It looks like 2015 is going to be another eventful and disruptive year. But then, perhaps we should be used to that by now.
After all, the marcoms sector has already seen a plethora of new technologies, strategies and approaches that aim to reinvent how we work. Countries like China and India are changing how the industry thinks, while digital has had the sort of explosive effect that the invention of the power loom had on textile manufacturing a couple of centuries ago.
But what is it about the coming year that particularly stands out? For starters, we can see big things on the horizon in the UK, US and Asia.
In the UK, there’s a General Election coming up. With the recent successes of UKIP the contest is more open than it’s ever been and the possible permutations of coalitions and alliances could result in wide swings to either end of the political spectrum. The stakes are high for all the spin doctors, marketers and communication advisors involved.
This could just generate a lot of tacky mudslinging, but it could also mean some outstanding creative (Love it or hate it, the ‘Labour isn’t working’ campaign was very clever) and ground-breaking use of social media, data and technology, building on the lessons from the US Obama campaign.
Depending on the outcome, this election could also see a significant shift in British culture and consumer thinking that happens maybe once a decade, such as during the Thatcher or Blair eras. Marketers of all types will need to be in tune with any shifts in sentiment and respond accordingly.
In the US, the Federal Reserve’s recent announcement of the end of its bond-buying programme signals that the US economy is gradually recovering – and also leads investors to believe that the Fed will soon raise interest rates sometime in the first half of 2015.
With a growing economy, consumer trends in mobile, video, social and big data analytics can expect to increase. As a result, US digital advertising spending is forecast to nearly double to $80bn and make up 40 per cent of total media spend by 2017.
Venture capital firms and large advertisers have already picked up on this expected growth, leading to increased M&A activity in the adtech industry. Larger firms, such as Google, Facebook and Microsoft, are beginning to create their own adtech units rather than go through agencies.
To compete, US adtech companies have begun to develop solutions across all media channels; utilise user purchases and location data for ad targeting; and advance programmatic advertising campaigns on real-time exchanges. As adtech becomes more of a commodity in the digital economy, the key to agencies staying ahead is to find ways to differentiate themselves – by either being acquired or expanding their products and services.
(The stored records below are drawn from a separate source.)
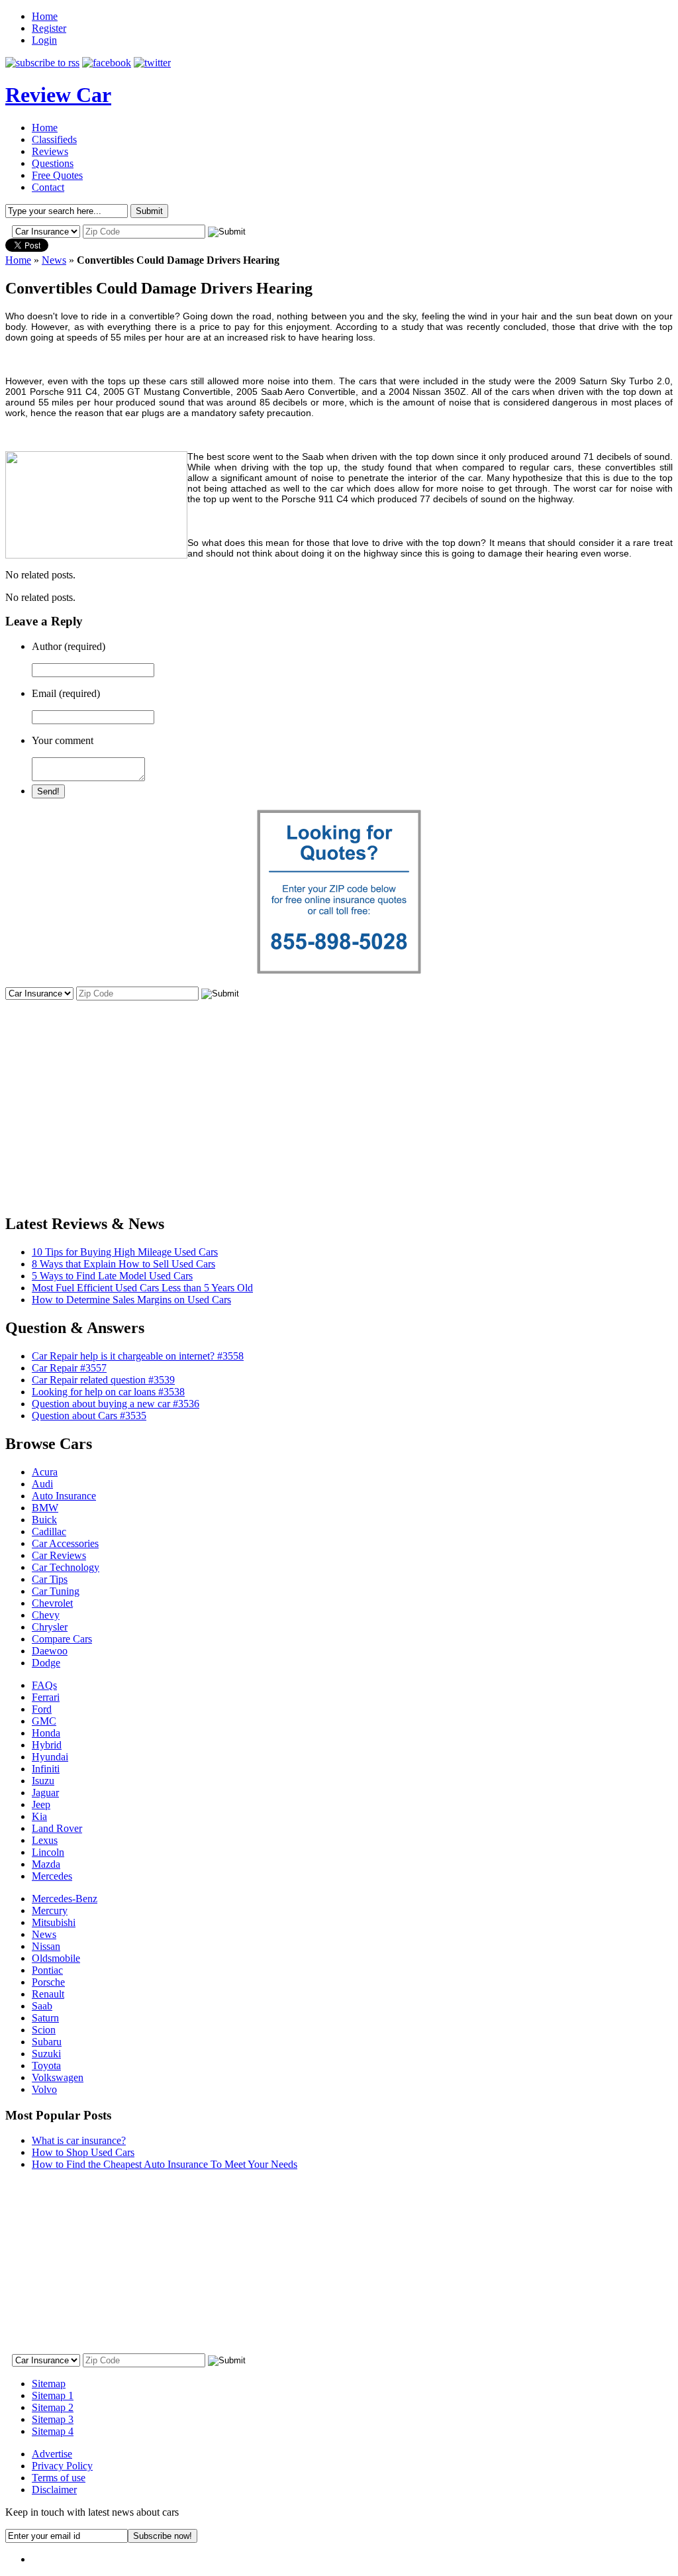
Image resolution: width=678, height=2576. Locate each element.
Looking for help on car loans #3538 (108, 1391)
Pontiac (47, 1970)
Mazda (46, 1864)
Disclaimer (54, 2489)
And in North Asia, we’re expecting more M&A activity on the global stage led by Chinese firms and followed closely by Japanese enterprises, who have war chests to acquire and the desire driven from ‘Abenomics’ (Prime Minister Abe’s strategy to recover from economic malaise through investment – the jury is still out on whether it’ll work). While in China, part of the Xi administration’s strategy will embrace Joseph Nye’s ‘soft power’ (the way the ‘land of the free’ USA has done so successfully) to win over the international community with its culture and values.
It’s an exciting time for the industry and don’t be surprised if there are some more big (and surprising) announcements over the next 12 months. It’s a good thing that marcoms and adtech is based on innovation and disruption, because there’s a lot more of both ahead.